When Love Humbles

I often compare my state in this world currently to attempting to tread water in the ocean. Wave after wave it never seems to end. It was like that again this weekend.Sunday I wasn’t exactly sure how I was going to get through the week. A Monday “workday” where no work got done because we had to be in meeting after meeting didn’t help my head for the week. Then I woke up with a head cold at four this morning. Awesome.

I had no idea how I was going to make it through the day, especially considering that I was scheduled to babysit tonight until Christian got home from class at around 10. Then, when I checked to see if I could get coverage to leave at noon, I got a distinct “sorry.” Subs have been a little sparse.

I am not quite sure how it all came together, but I had 3 people at work offer to cover my classes, Elizabeth found coverage for her job and offered to take my girls until Christian got home, and Betsy (who is staying with us for a while) had cleaned my pantry, and done the grocery shopping for the week.

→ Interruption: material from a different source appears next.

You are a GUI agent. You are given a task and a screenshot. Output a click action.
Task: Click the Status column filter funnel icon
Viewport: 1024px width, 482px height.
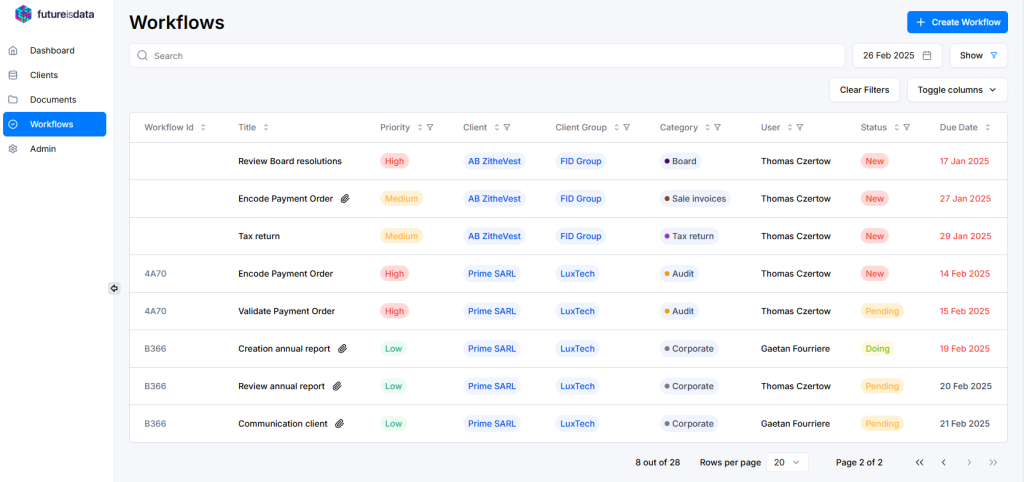pos(906,128)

All of a sudden the ocean was more like a wave pool. A wave pool that had suddenly been drained. I was sitting on my kitchen floor with the a nap being the only thing on my to do list. I literally did not know how to feel secure.

When I woke up from my nap brownies were done and my house smelled like the casserole that was about to go in the oven. There was enough being made that I have lunch tomorrow.

I felt good enough to pick up the girls. They were dressed in borrowed pajamas having just gotten out of the bath. The Peanut’s hair smelled heavenly. I felt so deeply loved.

If I am honest, I am wrestling with that a little tonight. Love can be so humbling, disarming. I think I have put on the armor of tired and too much to do and crawling out of it I feel a little bit vulnerable, a whole lot freer.

Thank you for the mercy friends, the grace, the love in the doing. I am not sure I am accepting it gracefully, but I am trying.